With this love, I find myself in august company. While I would never presume to equate my writing with theirs, I find that I do share this passion for a particular food with some of my favourite literary figures. For instance, Jack Kerouac’s On The Road details his legendary love of apple pie; George Orwell is said to have termed plum pudding as “one of the greatest glories of British cookery”; Agatha Christie had a distinct appetite for clotted cream stemming from her years growing up in Devon county; a serving of roast beef is what got the famously reclusive JD Salinger out of the door; Jean-Paul Sartre’s letters to Simone De Beauvoir notes his request for halva, a honey-and-nut delicacy, after he was drafted into the army during World War II; and lastly, I cannot leave out Elizabeth Bishop who claimed to have been the one who introduced brownies to Brazil.

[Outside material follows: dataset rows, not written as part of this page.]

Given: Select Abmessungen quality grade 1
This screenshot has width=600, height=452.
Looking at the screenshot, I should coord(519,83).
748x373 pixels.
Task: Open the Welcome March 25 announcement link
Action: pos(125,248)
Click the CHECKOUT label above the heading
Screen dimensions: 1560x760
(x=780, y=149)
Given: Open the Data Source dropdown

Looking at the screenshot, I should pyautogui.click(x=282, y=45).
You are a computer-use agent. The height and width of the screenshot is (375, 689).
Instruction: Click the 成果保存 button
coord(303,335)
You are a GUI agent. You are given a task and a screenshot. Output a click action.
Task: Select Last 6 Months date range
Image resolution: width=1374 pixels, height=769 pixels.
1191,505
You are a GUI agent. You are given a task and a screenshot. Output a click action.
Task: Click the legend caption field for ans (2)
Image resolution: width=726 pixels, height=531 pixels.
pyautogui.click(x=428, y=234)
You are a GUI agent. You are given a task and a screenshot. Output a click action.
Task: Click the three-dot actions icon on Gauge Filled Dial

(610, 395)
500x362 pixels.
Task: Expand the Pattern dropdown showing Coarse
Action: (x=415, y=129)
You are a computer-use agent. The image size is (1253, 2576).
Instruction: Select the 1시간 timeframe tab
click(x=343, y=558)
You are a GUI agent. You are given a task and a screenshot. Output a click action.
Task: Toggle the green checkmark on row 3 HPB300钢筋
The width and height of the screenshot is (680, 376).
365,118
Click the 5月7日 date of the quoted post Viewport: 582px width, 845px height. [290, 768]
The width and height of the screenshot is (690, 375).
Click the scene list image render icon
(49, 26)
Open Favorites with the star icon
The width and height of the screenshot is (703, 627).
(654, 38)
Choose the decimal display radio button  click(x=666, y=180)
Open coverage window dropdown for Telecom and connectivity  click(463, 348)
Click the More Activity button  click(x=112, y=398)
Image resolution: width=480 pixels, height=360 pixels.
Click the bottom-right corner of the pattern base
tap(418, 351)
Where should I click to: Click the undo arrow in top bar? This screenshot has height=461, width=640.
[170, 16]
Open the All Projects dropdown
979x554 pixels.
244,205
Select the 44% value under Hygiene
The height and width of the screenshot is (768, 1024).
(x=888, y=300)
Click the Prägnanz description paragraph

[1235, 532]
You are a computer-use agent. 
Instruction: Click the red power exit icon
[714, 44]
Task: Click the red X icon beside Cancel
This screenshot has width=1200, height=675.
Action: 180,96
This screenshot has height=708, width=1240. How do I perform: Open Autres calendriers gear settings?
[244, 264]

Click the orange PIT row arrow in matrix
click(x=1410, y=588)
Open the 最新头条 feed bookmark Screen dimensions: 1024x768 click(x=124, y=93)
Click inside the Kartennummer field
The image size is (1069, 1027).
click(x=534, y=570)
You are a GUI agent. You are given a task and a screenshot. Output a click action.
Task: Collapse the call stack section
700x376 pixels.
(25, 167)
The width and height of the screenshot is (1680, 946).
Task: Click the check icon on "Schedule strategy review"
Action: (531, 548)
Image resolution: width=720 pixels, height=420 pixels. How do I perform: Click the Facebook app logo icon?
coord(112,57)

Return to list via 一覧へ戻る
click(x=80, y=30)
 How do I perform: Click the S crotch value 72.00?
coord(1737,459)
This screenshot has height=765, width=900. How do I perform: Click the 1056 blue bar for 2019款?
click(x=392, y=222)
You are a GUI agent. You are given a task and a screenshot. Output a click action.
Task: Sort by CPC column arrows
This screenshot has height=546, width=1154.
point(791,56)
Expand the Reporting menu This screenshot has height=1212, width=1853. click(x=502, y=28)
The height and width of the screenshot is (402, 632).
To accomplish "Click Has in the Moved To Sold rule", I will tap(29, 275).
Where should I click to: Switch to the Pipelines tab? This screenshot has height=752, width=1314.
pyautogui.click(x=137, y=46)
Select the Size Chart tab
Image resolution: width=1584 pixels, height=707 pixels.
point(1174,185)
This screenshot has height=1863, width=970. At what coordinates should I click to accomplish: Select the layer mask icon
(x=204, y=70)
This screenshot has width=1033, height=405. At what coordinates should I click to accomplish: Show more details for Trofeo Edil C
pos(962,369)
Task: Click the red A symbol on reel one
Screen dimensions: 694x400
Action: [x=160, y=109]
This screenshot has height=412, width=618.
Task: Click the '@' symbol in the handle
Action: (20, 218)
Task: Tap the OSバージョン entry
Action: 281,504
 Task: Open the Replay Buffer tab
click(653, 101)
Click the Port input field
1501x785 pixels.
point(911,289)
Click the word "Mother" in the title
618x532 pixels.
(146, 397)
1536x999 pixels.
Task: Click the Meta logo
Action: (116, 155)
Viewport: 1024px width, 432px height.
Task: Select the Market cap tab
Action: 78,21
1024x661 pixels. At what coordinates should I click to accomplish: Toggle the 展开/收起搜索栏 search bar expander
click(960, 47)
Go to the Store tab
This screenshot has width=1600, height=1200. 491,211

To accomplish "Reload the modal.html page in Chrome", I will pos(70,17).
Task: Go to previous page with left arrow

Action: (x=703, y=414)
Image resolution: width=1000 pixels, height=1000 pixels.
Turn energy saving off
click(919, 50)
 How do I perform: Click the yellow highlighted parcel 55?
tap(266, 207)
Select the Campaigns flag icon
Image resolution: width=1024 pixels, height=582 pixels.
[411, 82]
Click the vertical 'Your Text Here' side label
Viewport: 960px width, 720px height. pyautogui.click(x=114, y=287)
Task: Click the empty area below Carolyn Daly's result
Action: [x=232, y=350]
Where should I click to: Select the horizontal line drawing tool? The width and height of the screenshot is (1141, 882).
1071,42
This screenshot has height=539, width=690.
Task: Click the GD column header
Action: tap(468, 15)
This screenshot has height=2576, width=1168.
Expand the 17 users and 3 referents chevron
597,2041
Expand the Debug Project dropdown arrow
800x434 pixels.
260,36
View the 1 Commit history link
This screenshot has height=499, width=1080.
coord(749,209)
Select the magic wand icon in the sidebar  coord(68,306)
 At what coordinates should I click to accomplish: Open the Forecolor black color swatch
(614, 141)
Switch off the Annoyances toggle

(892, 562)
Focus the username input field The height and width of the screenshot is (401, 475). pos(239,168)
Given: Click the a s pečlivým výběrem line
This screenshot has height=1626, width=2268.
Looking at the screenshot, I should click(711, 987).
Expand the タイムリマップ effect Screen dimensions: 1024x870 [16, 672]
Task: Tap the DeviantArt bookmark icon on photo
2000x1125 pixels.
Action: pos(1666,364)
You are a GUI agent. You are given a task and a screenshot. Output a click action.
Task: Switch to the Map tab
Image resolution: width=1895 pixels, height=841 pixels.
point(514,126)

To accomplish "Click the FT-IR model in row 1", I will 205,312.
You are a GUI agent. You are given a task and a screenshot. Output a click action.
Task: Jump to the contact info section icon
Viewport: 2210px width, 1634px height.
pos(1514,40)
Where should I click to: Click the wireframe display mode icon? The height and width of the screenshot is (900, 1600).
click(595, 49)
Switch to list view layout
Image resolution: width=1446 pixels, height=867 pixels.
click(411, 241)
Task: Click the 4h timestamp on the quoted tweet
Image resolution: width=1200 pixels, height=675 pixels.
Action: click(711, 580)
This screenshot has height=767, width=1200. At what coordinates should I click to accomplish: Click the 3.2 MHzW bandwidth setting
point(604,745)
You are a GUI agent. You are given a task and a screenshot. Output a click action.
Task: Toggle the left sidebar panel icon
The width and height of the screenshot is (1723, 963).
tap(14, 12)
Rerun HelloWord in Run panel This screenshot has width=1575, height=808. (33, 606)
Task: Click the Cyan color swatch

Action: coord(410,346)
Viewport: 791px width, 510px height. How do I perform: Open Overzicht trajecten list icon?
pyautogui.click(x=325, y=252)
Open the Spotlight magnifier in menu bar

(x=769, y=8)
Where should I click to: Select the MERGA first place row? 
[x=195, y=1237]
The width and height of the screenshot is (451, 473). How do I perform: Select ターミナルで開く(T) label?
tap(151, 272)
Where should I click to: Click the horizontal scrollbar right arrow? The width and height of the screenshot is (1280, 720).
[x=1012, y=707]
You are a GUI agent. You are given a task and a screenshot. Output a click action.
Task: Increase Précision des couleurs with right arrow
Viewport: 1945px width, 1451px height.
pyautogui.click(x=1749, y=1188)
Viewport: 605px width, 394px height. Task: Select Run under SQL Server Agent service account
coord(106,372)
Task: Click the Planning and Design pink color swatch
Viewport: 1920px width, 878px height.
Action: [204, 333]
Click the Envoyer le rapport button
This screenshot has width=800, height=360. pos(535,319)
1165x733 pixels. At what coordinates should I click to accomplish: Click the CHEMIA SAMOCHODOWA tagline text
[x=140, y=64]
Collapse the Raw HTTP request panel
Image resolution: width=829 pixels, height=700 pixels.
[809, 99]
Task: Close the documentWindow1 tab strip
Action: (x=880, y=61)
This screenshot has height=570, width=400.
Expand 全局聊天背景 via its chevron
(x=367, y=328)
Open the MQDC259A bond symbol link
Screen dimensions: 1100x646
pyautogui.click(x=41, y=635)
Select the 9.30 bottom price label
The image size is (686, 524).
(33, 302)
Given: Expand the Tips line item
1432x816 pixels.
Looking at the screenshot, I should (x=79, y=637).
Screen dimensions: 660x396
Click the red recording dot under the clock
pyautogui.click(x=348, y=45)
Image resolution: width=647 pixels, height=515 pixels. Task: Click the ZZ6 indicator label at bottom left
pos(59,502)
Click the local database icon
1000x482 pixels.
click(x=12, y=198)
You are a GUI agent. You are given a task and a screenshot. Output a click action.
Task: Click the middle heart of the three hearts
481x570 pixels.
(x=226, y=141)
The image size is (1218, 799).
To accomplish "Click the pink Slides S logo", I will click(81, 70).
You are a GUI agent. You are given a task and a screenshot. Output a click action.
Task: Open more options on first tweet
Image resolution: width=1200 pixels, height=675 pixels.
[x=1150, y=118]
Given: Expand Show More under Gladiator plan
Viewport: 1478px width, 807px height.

On a houseboat in Kerala, I relished an Ishstew bowl redolent with coconut, spices and bay leaves.
Then you also have those who take this fondness a step too far. Case in point being William Makepeace Thackeray whose indulgence in spicy foods turned out to ruin his digestive system, and be his downfall in the bargain. He burst a blood vessel after a violent vomiting attack post returning home from a dinner party. Well, unlike him, I think I will heed Roman philosopher and constitutionalist Marcus Tullius Cicero’s advice to “Never go to excess, but let moderation be your guide”, as hard as this is to do when it comes to my favourite dish.
It is said man cannot live on bread alone. But stew? Ah, now that I could (and probably will) savour right till the end.